> _Task goal_
A word-for-word copy of the following listing is needed. Leave out its images.
-*-
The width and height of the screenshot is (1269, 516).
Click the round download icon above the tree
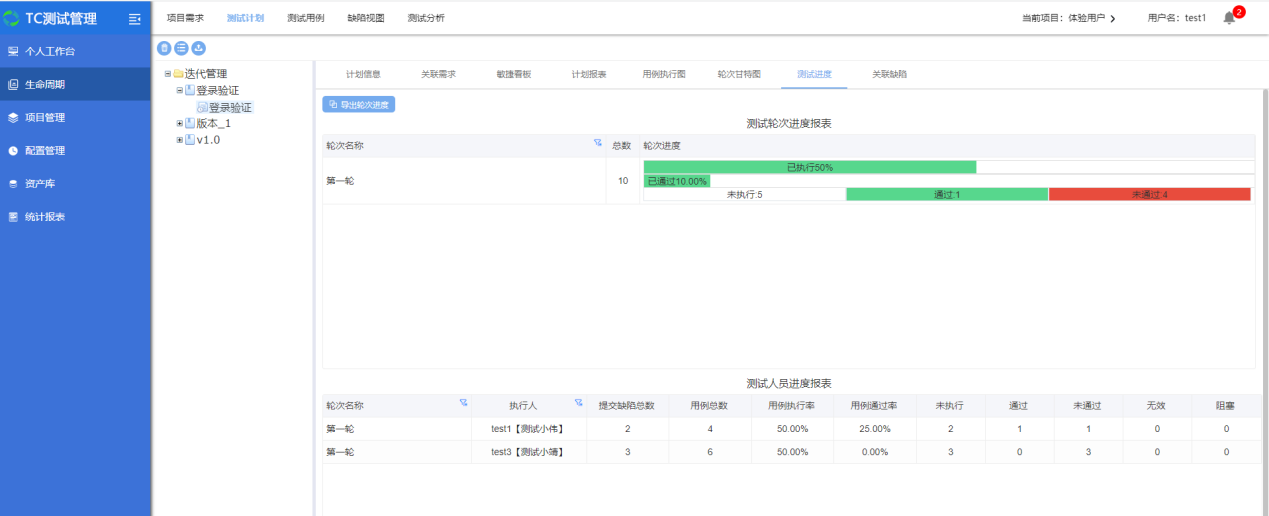(198, 48)
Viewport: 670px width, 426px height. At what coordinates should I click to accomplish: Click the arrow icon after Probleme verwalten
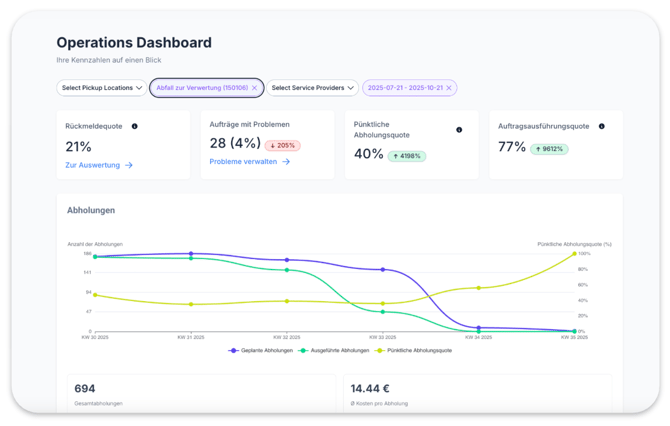[286, 161]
-*-
> _Result_
The width and height of the screenshot is (1269, 516).
Click the round download icon above the tree
(198, 48)
Viewport: 670px width, 426px height. At what coordinates should I click to accomplish: Click the arrow icon after Probleme verwalten
[286, 161]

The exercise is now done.